The agents lacked clear abstractions, usable tools, and internal structure. So engineers pivoted: their job became enabling agents, not directing them. They broke down goals, added missing capabilities, built new tools, and hardened system boundaries—not to replace humans, but to make agents reliably useful.
The team’s core mission shifted: “How do we restructure our engineering system so agents can operate stably?”
OpenAI shared concrete examples:
- They modified the app to launch per
git worktree, letting each agent change drive an isolated runtime instance. - They embedded Chrome DevTools Protocol into the agent runtime—so Codex could inspect DOM snapshots, take screenshots, and navigate pages.
- They exposed logs, metrics, and traces via a local observability stack—enabling agents to query system state with LogQL and PromQL, reproduce bugs, verify fixes, observe outcomes, and iterate autonomously. Some Codex runs lasted over six hours.
- What matters most isn’t “generation power”—it’s readability and verifiability.
OpenAI devoted significant space to explaining why the codebase itself must become a recording system—not just a delivery artifact.
Their first attempt—a monolithicAGENTS.mdfile—failed. Why?- Context windows are scarce; large files crowd out task instructions and code.

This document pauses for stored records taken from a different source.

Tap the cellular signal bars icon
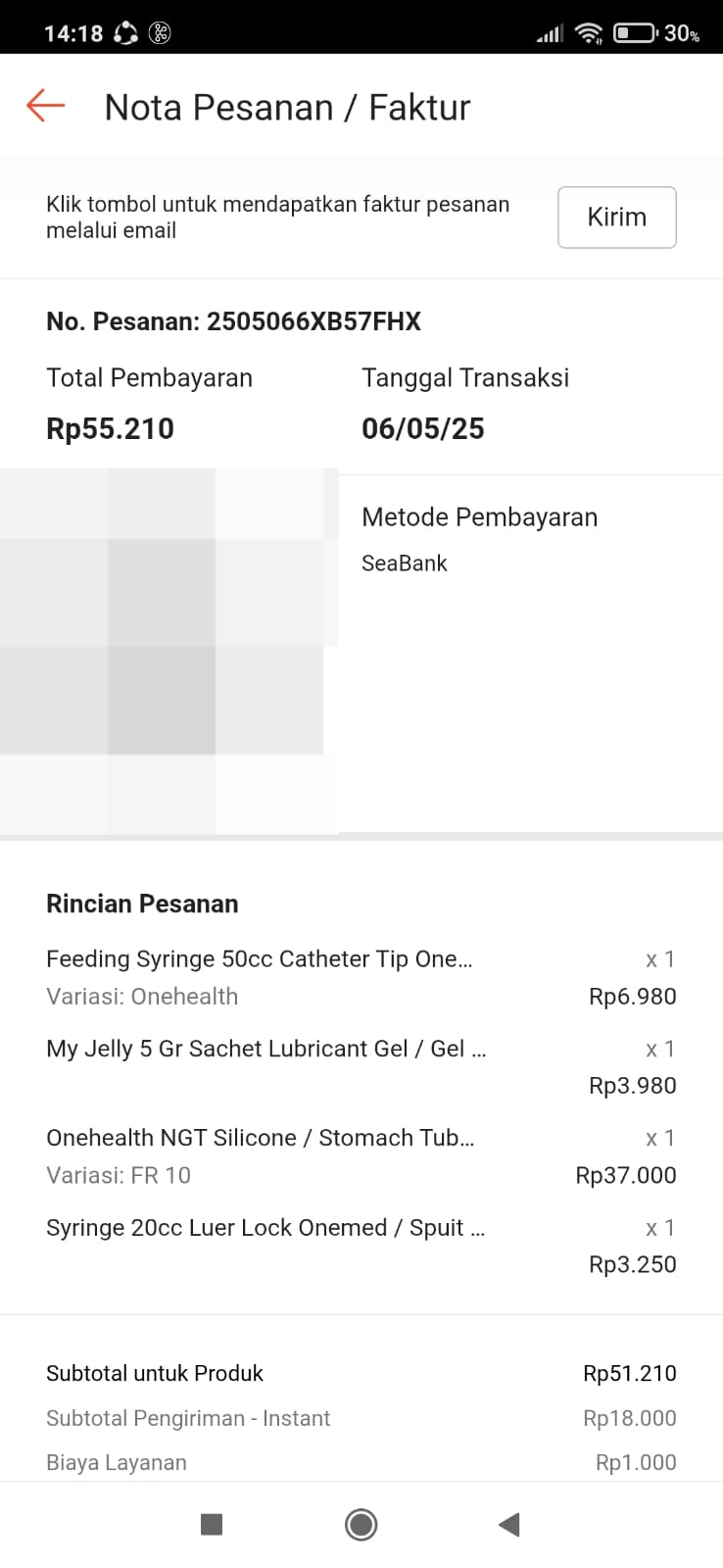The height and width of the screenshot is (1568, 723). point(550,34)
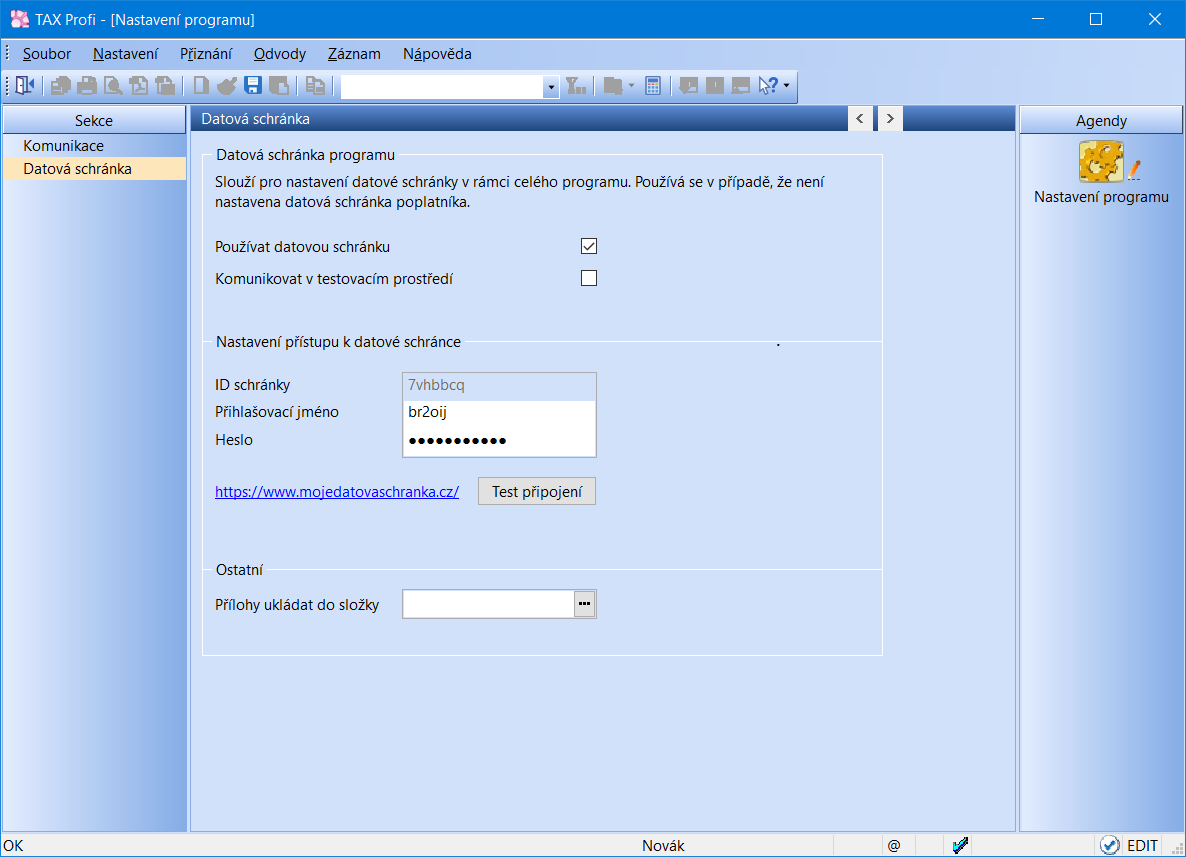The width and height of the screenshot is (1186, 857).
Task: Click the blue checkmark icon beside EDIT
Action: [x=1109, y=845]
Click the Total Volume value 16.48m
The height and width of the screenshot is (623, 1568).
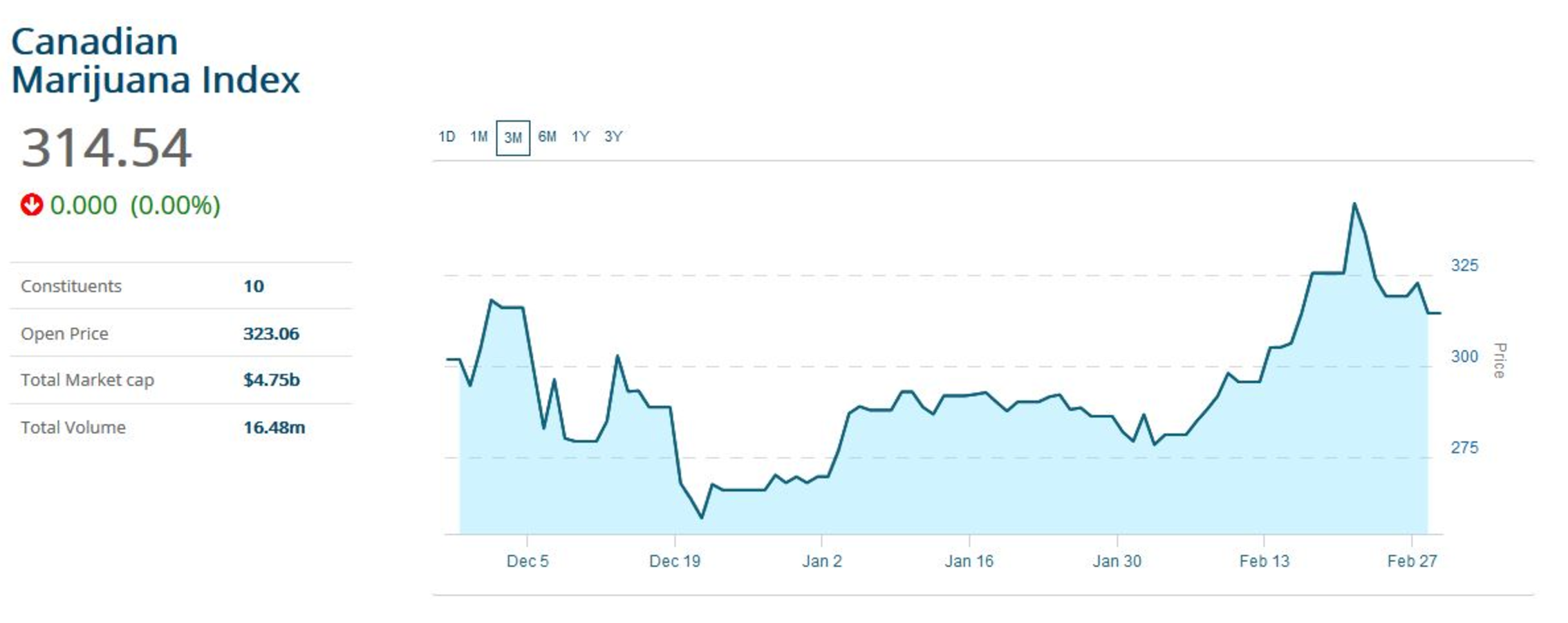click(x=274, y=428)
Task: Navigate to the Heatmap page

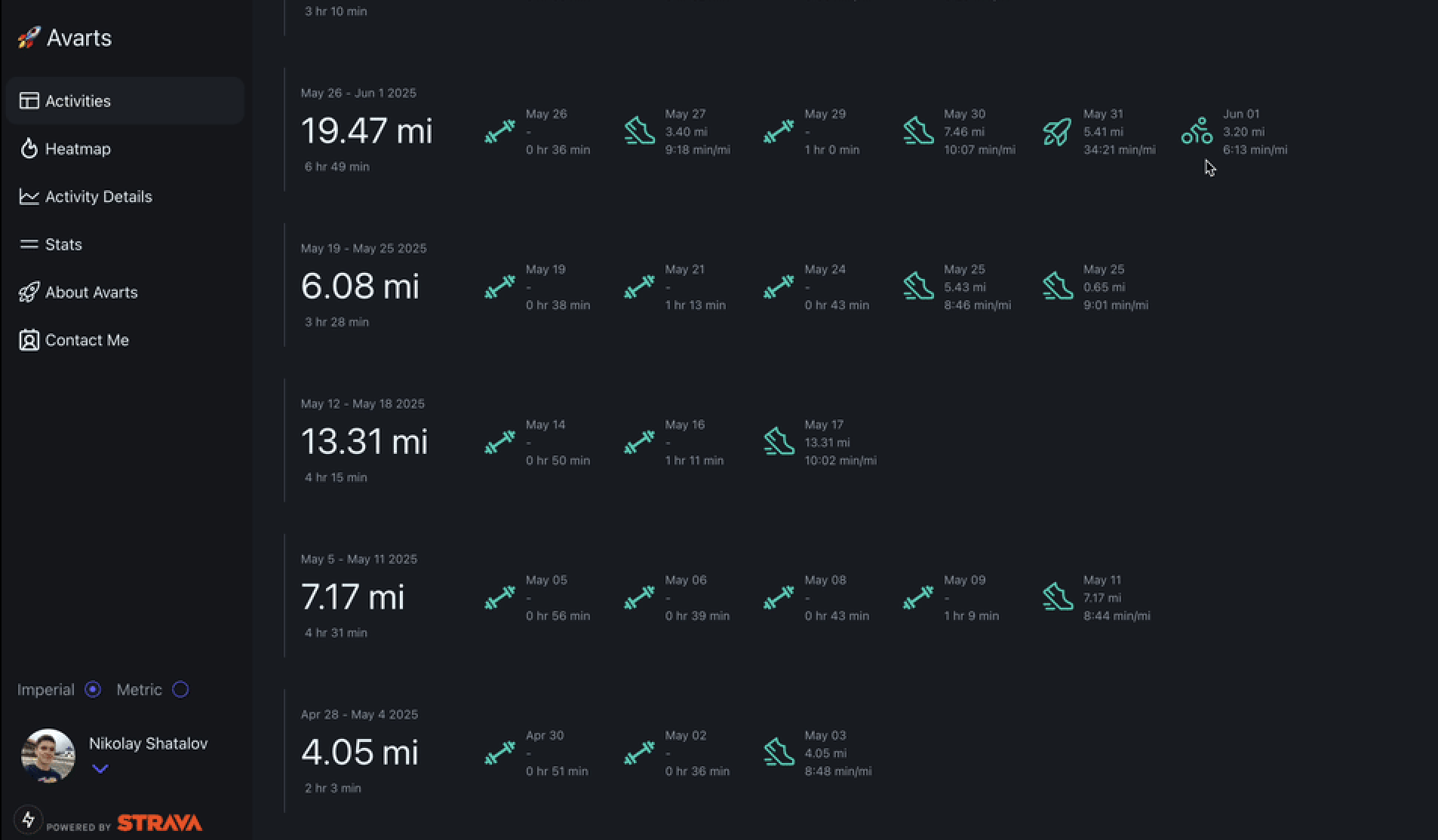Action: (78, 149)
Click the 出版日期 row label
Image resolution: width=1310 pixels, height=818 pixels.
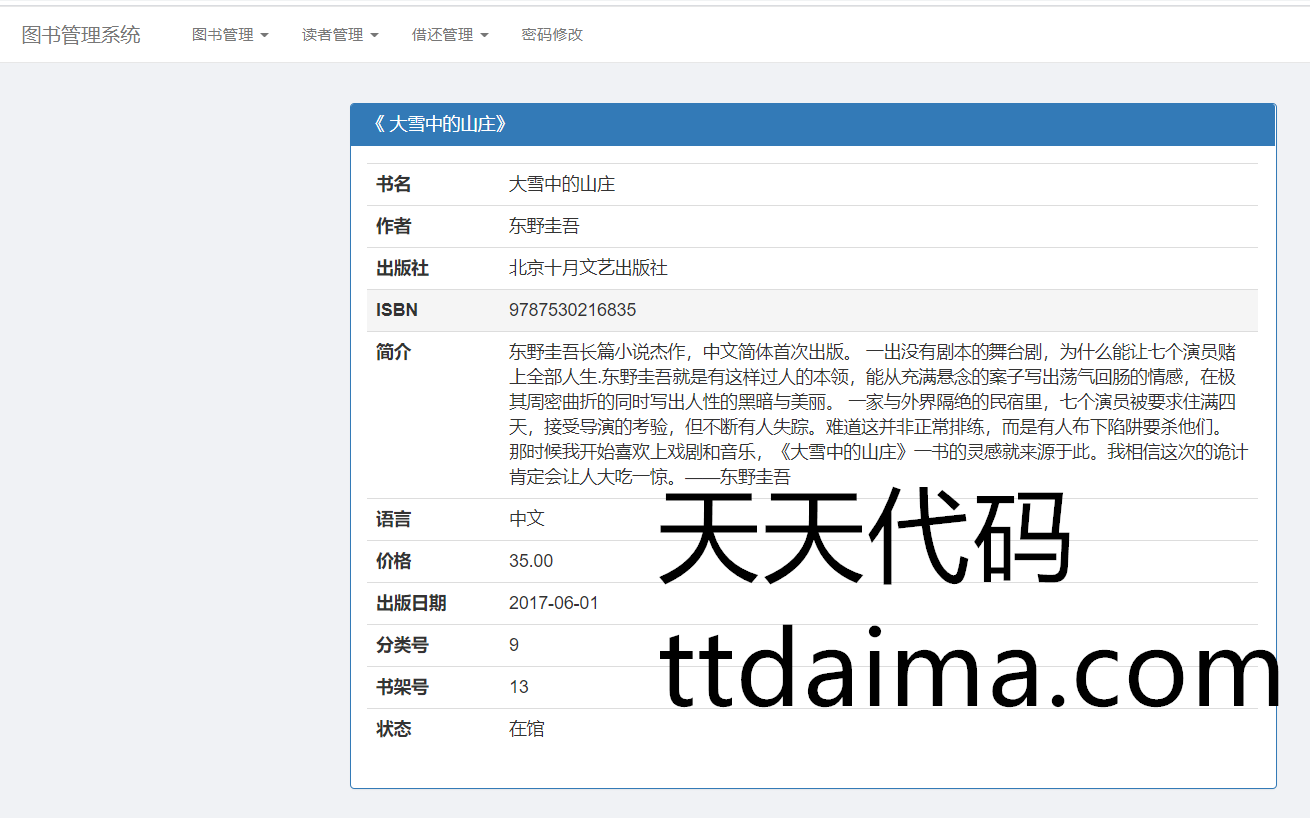tap(411, 603)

- Declaring everything as “important” makes nothing stand out.
- Such documents rot quickly—becoming graveyards of outdated rules.
- They’re nearly impossible to validate mechanically.
So they replaced it: a lean, ~100-line AGENTS.md acting as a table of contents, while real knowledge lived in a structured /docs directory. The repo became a living record of decisions, constraints, and evolution.
A line from the post stands out:
You shouldn’t give an agent a 1,000-page manual—you should give it a map.
That captures a foundational shift: No system scales on prompt-stuffing alone. You need maps—boundaries, indexes, layered knowledge structures that let agents navigate depth, not just breadth.
- Beyond engineering, what becomes critical is taste—and rule-crafting.
Documentation alone can’t sustain coherence in a fully agent-generated codebase. What works is encoding invariants: architectural boundaries, enforced mechanically.
They built applications around strict domain-layer models—each business area had fixed tiers; dependency directions were validated; only certain cross-layer edges were allowed—enforced by custom linters and structural tests. Even log formats, naming conventions, file-size limits, and platform reliability requirements were codified as rules.
One sentence resonates deeply:
In human workflows, these rules feel bureaucratic. In agent environments, they become force multipliers.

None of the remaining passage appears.